Cardinal Wuerl appointed to Jewish-Catholic relations council

Cardinal Wuerl appointed to Jewish-Catholic relations council

Cardinal Donald Wuerl is a Catholic leader on the rise. He was installed as the Archbishop of Washington, D.C., in 2006, then elevated to the College of Cardinals in November 2010.
But his most recent achievement — being appointed on Dec. 29, 2010, as a voting member of Vatican offices the Congregation for Clergy and the Pontifical Council for Promoting Christian Unity — will reconnect him to his past as the former bishop of Pittsburgh, as the latter office promotes Jewish-Catholic relationships.
“I was very pleased that the Holy Father would ask me to go on to two offices in Rome that I have a working familiarity with,” said Wuerl from his office in Washington, D.C. “I felt, given my own experience, this was a good fit. Before I was even a bishop, as a young priest in Pittsburgh, I had a relationship with a number of Jewish committees.”
Those connections include longtime friend Rabbi Alvin Berkun, rabbi emeritus of Tree of Life Congregation, who worked with Wuerl during his 18-year tenure as bishop in Pittsburgh.
“He’s a shining star for them,” said Berkun of Wuerl’s status in the church. “He could have served on many committees. He has a proven track record and history of holding practical points of view, implementing and helping to foster dialogue with the Jewish community.”
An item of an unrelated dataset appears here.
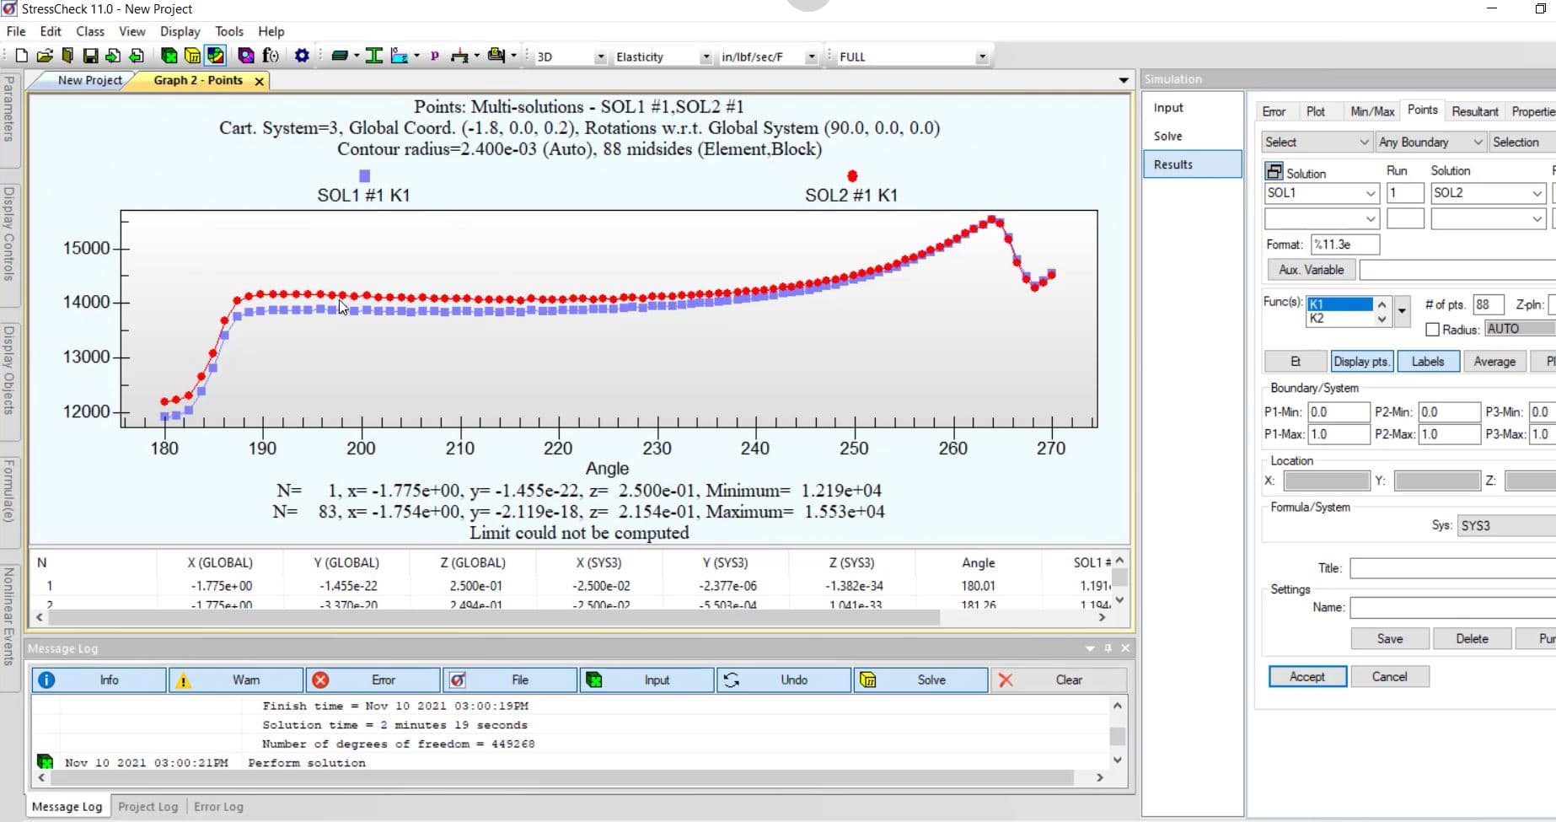
Task: Click the highlighted colorful plot globe icon
Action: [216, 56]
That track record includes several important initiatives in Pittsburgh. The Rabbi-Priest Dialogue, which brings together several local rabbis and priests from the Diocese of Pittsburgh, in which leaders “study text together and get different perspectives,” said Berkun, has long opened the door for communication between the two groups of leaders — and it was created with the help of Wuerl.
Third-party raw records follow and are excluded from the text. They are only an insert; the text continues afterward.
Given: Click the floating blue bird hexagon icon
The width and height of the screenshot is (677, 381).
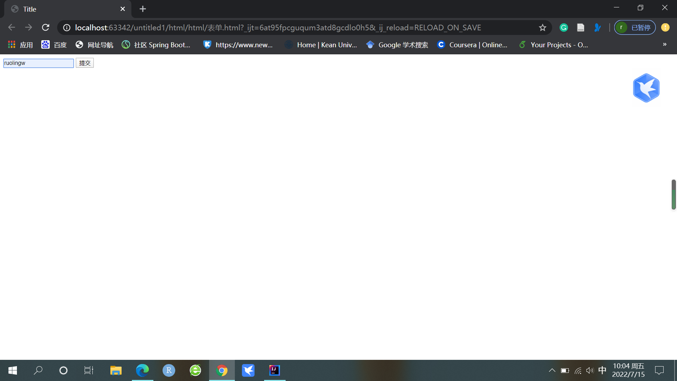Looking at the screenshot, I should [x=646, y=88].
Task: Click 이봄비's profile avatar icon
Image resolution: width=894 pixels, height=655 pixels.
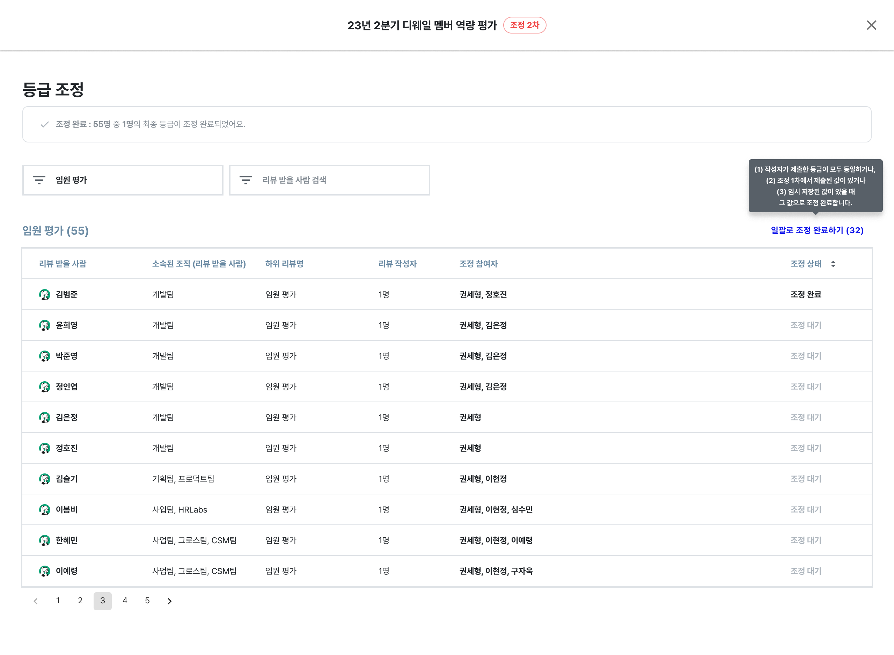Action: pos(45,509)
“It’s created a relationship that simply would not have existed otherwise,” said Berkun.
Wuerl was also a supporter of the Catholic-Jewish Educational Enrichment Program (C-JEEP), a Pittsburgh Area Jewish Committee initiative that sends local rabbis into Catholic high schools to teach about Judaism, and “in exchange, priests give presentations at each of the Jewish schools,” said Wuerl. “The focus is to highlight the spiritual connections we share.”
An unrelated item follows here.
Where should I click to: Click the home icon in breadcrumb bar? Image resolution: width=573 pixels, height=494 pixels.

With his new position in the Pontifical Council for Promoting Christian Unity, Wuerl said he hopes to “encourage that we Catholics and Jews continue, at every level, not just conversation, not just dialogue, but collaboration in activities that help both communities better understand each other.”
Though his position now oversees those relationships on a broad scale, Wuerl said that true unity between Catholics and Jews must be achieved on the local level, just as he promoted in Pittsburgh.
“The reason for large dialogues with high level visibility,” said Wuerl, “is to encourage everybody to recognize this is something that should be done locally.”
Wuerl’s other appointment, to the Congregation for Clergy, oversees the church’s “teaching of the faith,” said Wuerl, “But not doctrine.”
“We do now have a good friend in a high place,” said Berkun. “It’s only going to be good for the Jews to have someone like Cardinal Wuerl. He honed those relationships in Pittsburgh, and now he’ll be doing it on an international level, no question.”